I was talking with some friends last night who have recently moved house. Their old pad was basically one room in a long block with a shared verandah, and now they have a whole flat at the top of an apartment block. I thought it was interesting that they both talked about missing the old room, even though it was a tiny living space by normal Australian standards. What they miss is the low-level interaction with people throughout the day. The old set up allowed for brief and casual conversation and interaction, and the ability to easily control the level of engagement with their neighbours. Living in a more conventional apartment setting means that the constant low-level interaction has changed. Now, an encounter with other people (who are fellow Bible College students) also comes with a whole bunch of ‘intention-to-relate’ baggage. It raises the stakes in the encounter.Truman Show

I wonder if this hasn’t been happening wholesale throughout our society. Smaller communities tend to create more of that low-level interaction: we see the same people doing their thing, while we’re doing ours, no significant exchange involved. There is very little ‘intention-to-relate’, the reason for our encounter might be merely physical proximity, common labour, satisfying the same need/desire. And yet, just because these are low-level interactions doesn’t mean they don’t contribute to an ongoing and developing sense of relatedness.

Every time a person nods at you in the street and says ‘hello’, they are affirming that you exist as ‘you-in-particular’. This is an acknowledgement that artifactual objects cannot provide.
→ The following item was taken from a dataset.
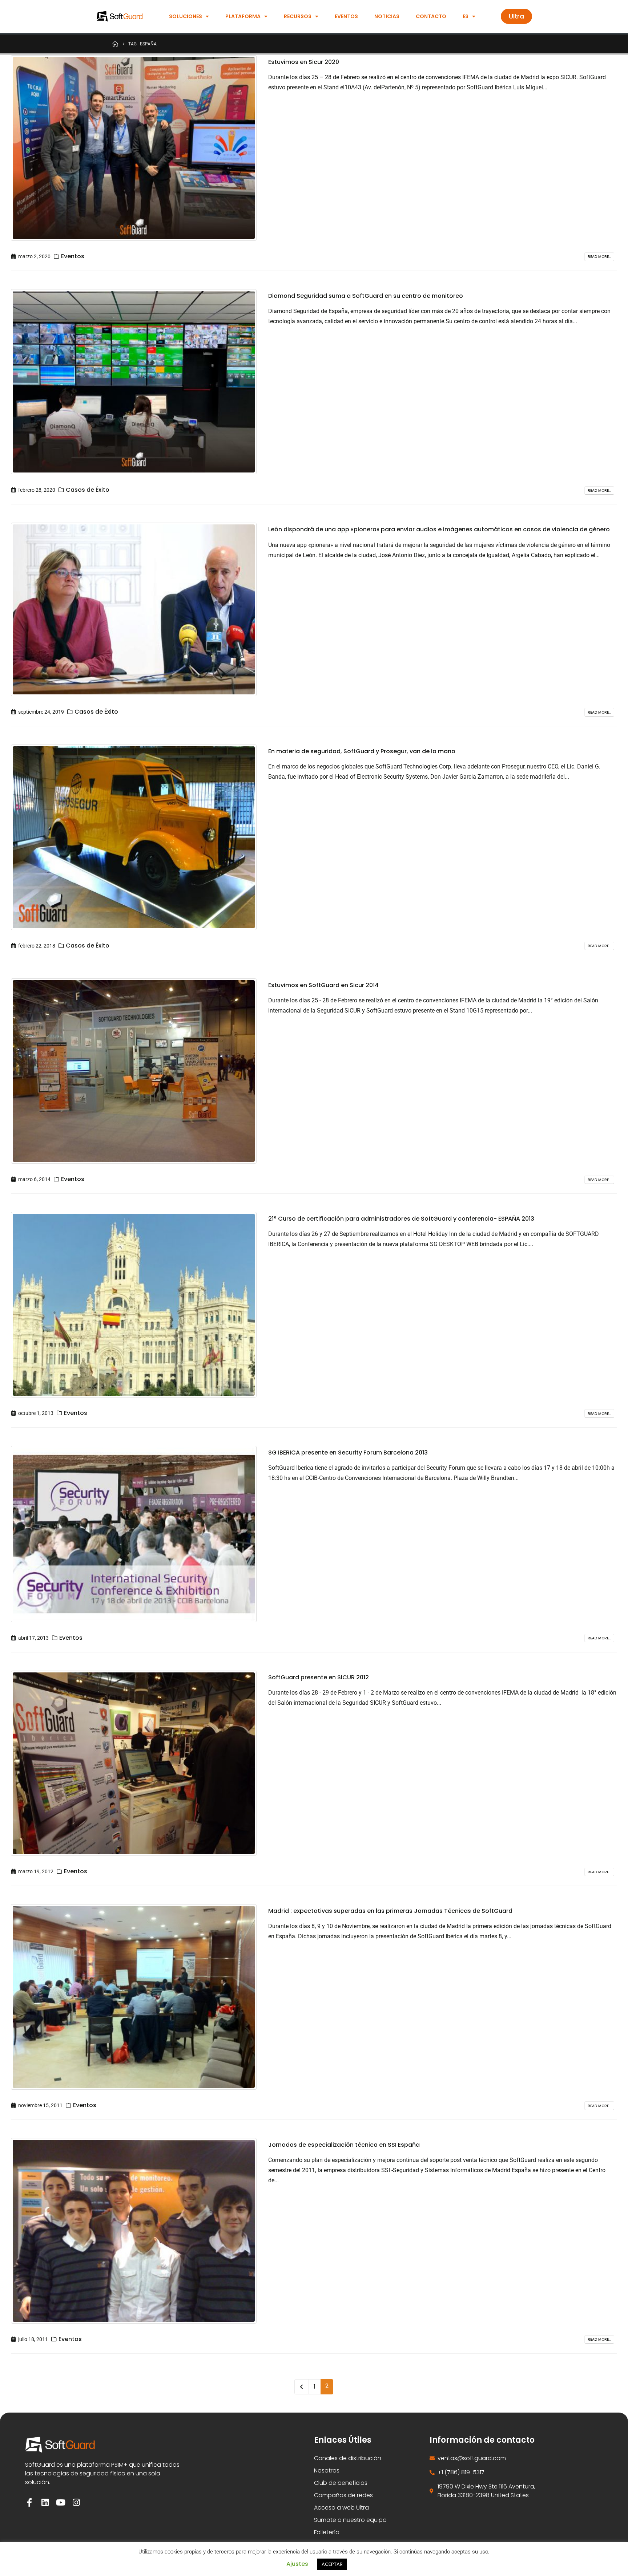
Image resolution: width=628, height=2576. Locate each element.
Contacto (431, 16)
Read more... (599, 256)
A non-personal object can, at very best, only affirm that you exist in general. Which is probably why I find it so disconcerting to try and walk through an automatic door and to have it not open for me. Architects should be careful with those things, they can provoke generalised existential angst. “Am I still here?”

It strikes me that personal relationships are the satellites by which we triangulate our identity – along the lines of a GPS system. When the system is working well, we gain a sense of who we are from the people around us, and that is a comforting and joyous thing.
It can give you the strength to overcome being invisible to a door.

3 thoughts on “Neighbours

  1. Hmmm. You now have comments from James and John…
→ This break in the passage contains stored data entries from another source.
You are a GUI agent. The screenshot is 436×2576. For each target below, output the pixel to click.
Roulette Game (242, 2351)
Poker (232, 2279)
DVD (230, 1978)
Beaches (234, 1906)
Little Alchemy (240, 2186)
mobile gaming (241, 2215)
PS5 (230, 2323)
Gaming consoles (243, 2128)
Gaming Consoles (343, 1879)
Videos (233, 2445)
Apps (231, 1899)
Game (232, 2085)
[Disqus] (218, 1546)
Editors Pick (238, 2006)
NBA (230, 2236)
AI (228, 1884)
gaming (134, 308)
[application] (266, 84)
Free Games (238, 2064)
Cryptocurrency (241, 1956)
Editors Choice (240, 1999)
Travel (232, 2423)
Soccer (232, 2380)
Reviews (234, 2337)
    Thanks for writing down your thoughts on this one Dan. It makes sense of something I’ve witnessed personally. My dear wife finds living in this (relatively small) city quite difficult at times. I’ve always struggled to understand since the thing that seems to give the most difficulty is the frequency of visitors. Yet, when reminiscing about her small country town, she talks up the fact that everyone knew each other and were involved in the community. This seemed a contradiction to me: we have more interaction here in the ‘city’ than we would in the country. I think your theory makes sense of it.
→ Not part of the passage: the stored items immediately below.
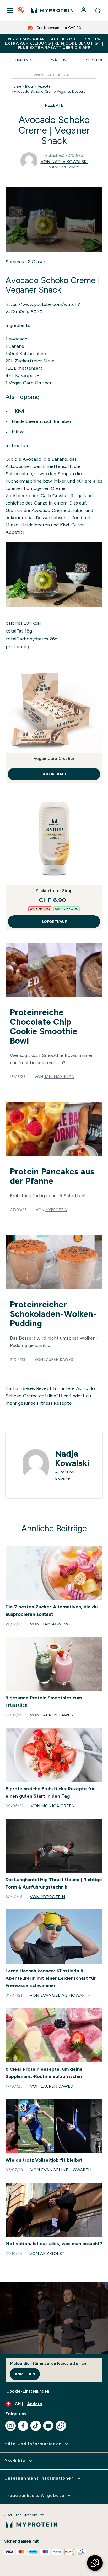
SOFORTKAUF (54, 774)
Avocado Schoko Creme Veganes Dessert (49, 91)
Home (16, 86)
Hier (63, 1395)
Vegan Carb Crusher (29, 382)
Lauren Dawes (58, 1359)
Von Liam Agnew (49, 1624)
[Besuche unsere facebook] (23, 2426)
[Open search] (21, 10)
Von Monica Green (53, 1806)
    In the small country town there are lots of low-level interactions. You can be friendly without people expecting to be your Friend. In the ‘city’ however, if you show the same level of general friendliness, people appreciate it but, as you say, the stakes are higher. If you are friendly, then you get that ‘intention-to-relate’ baggage. And it’s really stressful, because you end up with a large bunch of people who expect to be your close friends and take up large chunks of your time. But there’s only so many hours in a week that can be filled with relating.

    This leads to the terrible situation where I’m afraid to even be friendly with newcomers at church because I run the risk of making another ‘friend’. I can’t fit any more friends into my week–it’s just not physically possible. Yet, on the other hand, not being friendly and welcoming is anathema to everything we are taught about being Good Christians. And, yes, I definitely want people to feel welcome at my church. I’m stuck.


  2. it certainly is getting very apostolic…
    I think you're right in your application to Church. There is something very unnatural, and consequently, forced, about the way we expect each other to relate at Church. Yet we know in our bones that relating correctly to each other is central to the meaning of Church.